Sua fortuna, o resultado de inescrupuloso acúmulo financeiro ao longo de uma solitária vida, constituída sob os diferentes moldes impostos pela transmutação do capital, do comércio à especulação imobiliária; do mercado imobiliário à especulação financeira pelo capital volátil, deixa de ter sua razão, de fazer o sentido que até então fizera. Esse percurso da trajetória profissional de Walter é demonstrado na própria voz do narrador. Dessa forma, Silviano rasga o até então traje de incontestável vilão de Walter. Há, portanto, uma ruptura em relação à completa delimitação dada ao personagem, na forma de um tipo de superação do próprio Walter, a partir de um outro olhar em direção ao seu passado.
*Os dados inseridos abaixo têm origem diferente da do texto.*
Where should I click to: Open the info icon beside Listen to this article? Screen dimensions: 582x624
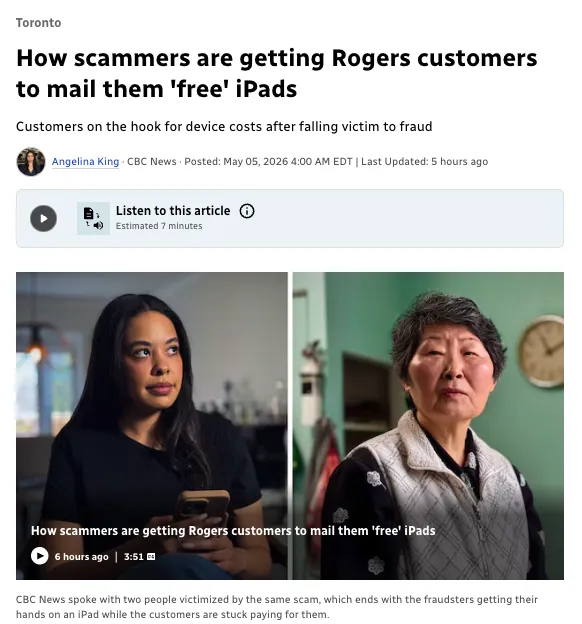click(247, 211)

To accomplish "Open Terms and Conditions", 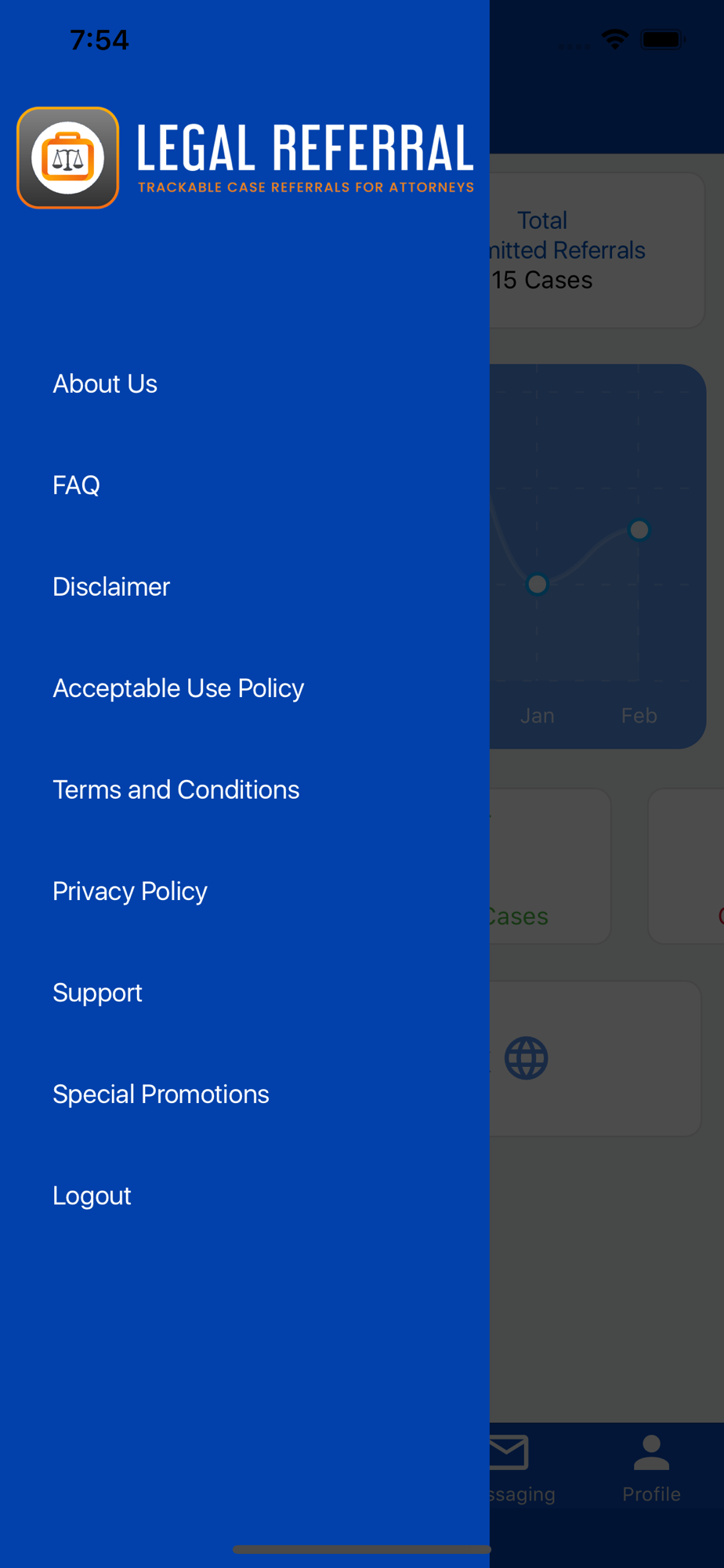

Heranças não só se mostra mais perspicaz em relação à delimitação do personagem-

narrador Walter, mas também relativamente à captura do eixo histórico que acompanhou a vida do personagem. As mudanças do ramo de atuação de Walter acompanharam o processo de transformação das relações de produção, das formas do capital multinacional no Brasil. O fio condutor histórico de Heranças acompanhou as rememorações de Walter e esse último romance de Silviano Santiago foi então capaz de oferecer alguma qualificação estética ao recorte memorialista da literatura brasileira contemporânea.